Abstimmung über Chemiewaffenmission freigegeben *

Im Bundestag werden am Mittwoch erstmals mehrere LINKE-Abgeordnete für einen Bundeswehreinsatz im Ausland votieren. Die Fraktion entschied sich, die Abstimmung über die Entsendung einer deutschen Fregatte zum Schutz der Chemiewaffenvernichtung im Mittelmeer freizugeben. Fraktionsvize Dietmar Bartsch sagte, die LINKE sei einmütig für die Vernichtung der Chemiewaffen. Strittig sei aber, ob dies von einer deutschen Fregatte bewacht werden müsse.

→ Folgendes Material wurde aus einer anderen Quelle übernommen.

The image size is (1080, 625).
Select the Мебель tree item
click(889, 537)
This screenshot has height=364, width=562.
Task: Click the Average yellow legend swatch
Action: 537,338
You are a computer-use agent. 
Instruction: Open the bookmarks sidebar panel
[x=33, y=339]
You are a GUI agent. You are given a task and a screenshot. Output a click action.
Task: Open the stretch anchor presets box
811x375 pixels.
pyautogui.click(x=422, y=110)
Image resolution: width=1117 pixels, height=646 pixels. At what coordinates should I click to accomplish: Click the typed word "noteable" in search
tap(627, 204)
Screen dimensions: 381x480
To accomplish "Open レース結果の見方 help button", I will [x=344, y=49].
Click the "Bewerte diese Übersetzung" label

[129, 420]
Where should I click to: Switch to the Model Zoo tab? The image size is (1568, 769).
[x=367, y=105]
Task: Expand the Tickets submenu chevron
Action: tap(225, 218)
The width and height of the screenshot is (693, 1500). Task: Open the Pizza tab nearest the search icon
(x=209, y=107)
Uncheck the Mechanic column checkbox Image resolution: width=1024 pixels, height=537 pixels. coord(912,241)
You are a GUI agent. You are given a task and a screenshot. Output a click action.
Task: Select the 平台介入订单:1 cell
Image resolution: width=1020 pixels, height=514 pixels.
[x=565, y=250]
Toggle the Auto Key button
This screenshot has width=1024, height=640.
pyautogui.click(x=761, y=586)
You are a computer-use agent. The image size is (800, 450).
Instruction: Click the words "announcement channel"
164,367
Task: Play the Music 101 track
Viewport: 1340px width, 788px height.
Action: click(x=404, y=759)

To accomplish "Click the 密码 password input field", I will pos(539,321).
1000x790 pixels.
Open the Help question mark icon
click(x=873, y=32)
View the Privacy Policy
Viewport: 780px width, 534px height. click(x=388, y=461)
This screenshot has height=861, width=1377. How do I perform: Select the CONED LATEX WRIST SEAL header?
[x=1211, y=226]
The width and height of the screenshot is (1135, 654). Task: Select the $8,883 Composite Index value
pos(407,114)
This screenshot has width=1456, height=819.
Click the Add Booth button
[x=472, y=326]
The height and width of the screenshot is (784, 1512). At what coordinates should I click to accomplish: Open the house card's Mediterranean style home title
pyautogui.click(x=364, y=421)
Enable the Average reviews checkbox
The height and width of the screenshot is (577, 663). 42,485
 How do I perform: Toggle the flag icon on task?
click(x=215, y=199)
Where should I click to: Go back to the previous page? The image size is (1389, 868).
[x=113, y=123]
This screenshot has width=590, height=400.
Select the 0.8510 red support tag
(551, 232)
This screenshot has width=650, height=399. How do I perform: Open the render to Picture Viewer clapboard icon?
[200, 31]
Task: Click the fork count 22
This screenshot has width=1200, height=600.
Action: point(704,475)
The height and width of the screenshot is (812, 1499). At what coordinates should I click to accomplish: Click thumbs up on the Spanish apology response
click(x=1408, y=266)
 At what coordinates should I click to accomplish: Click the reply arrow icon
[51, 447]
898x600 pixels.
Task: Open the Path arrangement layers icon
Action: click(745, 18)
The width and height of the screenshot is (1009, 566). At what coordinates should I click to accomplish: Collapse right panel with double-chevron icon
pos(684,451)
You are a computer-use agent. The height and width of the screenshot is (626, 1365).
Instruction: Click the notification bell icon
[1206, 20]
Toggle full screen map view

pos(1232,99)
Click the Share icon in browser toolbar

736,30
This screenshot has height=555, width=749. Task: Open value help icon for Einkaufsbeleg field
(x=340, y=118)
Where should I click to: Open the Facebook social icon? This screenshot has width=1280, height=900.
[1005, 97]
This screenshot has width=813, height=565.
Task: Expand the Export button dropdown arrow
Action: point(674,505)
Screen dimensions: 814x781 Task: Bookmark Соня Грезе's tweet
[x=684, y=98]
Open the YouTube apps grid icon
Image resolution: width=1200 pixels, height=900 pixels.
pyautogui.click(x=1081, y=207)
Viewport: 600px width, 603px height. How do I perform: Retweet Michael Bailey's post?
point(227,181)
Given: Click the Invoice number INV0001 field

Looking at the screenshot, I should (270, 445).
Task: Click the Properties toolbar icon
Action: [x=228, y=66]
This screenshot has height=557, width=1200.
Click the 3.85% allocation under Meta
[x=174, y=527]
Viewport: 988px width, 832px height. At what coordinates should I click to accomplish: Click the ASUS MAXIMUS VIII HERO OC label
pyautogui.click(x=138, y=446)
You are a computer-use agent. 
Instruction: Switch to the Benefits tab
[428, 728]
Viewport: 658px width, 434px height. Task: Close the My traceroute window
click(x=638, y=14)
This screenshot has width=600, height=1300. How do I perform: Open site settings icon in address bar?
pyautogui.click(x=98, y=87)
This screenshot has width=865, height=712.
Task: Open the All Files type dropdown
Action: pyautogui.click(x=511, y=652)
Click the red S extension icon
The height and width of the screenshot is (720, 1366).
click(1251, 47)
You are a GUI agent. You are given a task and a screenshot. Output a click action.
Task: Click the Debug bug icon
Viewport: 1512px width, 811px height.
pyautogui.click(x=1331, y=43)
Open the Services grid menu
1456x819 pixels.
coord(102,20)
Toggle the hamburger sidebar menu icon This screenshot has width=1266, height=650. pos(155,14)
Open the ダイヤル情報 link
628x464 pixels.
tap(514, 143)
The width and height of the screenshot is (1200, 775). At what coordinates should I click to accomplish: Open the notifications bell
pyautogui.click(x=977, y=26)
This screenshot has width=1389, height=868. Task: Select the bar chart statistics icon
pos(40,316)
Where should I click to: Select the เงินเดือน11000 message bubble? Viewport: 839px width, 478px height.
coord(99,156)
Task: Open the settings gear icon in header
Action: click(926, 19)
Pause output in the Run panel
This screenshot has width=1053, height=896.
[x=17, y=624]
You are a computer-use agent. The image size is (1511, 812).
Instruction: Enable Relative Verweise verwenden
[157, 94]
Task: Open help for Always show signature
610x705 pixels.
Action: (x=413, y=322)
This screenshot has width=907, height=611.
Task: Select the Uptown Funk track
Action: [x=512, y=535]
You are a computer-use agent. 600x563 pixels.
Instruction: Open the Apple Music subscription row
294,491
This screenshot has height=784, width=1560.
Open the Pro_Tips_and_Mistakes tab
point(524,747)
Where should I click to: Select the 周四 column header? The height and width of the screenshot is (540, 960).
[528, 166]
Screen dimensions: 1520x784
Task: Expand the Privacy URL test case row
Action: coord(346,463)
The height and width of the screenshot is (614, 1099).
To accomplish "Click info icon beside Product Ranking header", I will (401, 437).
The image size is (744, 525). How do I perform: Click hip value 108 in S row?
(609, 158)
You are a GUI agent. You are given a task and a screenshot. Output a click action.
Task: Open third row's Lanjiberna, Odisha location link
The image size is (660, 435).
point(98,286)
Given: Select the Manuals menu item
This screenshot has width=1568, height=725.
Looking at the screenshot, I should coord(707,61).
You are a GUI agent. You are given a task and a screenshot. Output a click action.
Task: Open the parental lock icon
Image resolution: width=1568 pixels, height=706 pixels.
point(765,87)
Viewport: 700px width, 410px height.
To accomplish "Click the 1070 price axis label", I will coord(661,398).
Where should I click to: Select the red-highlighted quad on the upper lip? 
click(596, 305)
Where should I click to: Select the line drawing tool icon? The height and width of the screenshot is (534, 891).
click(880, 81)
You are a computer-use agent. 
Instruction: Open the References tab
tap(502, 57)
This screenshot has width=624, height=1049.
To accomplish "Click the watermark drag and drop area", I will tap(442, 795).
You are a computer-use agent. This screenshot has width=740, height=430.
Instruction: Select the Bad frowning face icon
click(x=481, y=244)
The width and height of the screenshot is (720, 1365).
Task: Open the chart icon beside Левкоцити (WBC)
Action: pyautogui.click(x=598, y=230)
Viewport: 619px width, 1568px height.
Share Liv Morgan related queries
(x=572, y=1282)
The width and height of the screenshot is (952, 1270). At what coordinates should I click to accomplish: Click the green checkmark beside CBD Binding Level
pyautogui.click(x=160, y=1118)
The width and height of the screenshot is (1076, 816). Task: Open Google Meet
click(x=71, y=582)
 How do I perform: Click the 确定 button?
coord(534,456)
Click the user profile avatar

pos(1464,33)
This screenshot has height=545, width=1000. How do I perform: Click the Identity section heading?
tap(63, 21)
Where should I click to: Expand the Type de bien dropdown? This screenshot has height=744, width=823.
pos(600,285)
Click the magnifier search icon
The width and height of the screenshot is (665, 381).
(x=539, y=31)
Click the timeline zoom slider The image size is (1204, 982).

Mehrere Abgeordnete halten den Einsatz für richtig, weil es sich um eine Abrüstungsmission handelt. Der Außenpolitiker Stefan Liebich sagte dem »nd«, er wolle mit Ja stimmen. Der These vieler Kritiker des Bundeswehreinsatzes, dass es sich dabei um einen Türöffnereinsatz für die LINKE handeln könne, widersprach er. Der Konsens innerhalb der Fraktion gegen andere Bundeswehreinsätze werde dadurch nicht infrage gestellt.

Andere Abgeordnete wollen mit Nein stimmen, weil sie eine weitere Militarisierung der deutschen Außenpolitik befürchten. Zu ihnen zählt Sevim Dagdelen. Sie sagte dem RBB-Sender Radio Eins, sie unterstütze die zivile Vernichtung der syrischen Chemiewaffen, die auch in Deutschland stattfindet. Das geplante Mandat sei aber »mehr als dubios«. Sie sei gegen ein Bundeswehrengagement, das ein »Kriegseinsatz durch die Hintertür« sein könne.

Wie genau das Kräfteverhältnis zwischen Befürwortern und Gegnern ist, blieb unklar. Eine Probeabstimmung gab es nicht. Es wurde aber erwartet, dass die Nein-Stimmen die Ja-Stimmen deutlich übertreffen werden, und dass es viele Enthaltungen geben wird.

Die Bundesregierung will eine Fregatte mit bis zu 300 Soldaten entsenden, um die Vernichtung des Giftgases aus Syrien auf einem amerikanischen Schiff vor der italienischen Küste zu schützen.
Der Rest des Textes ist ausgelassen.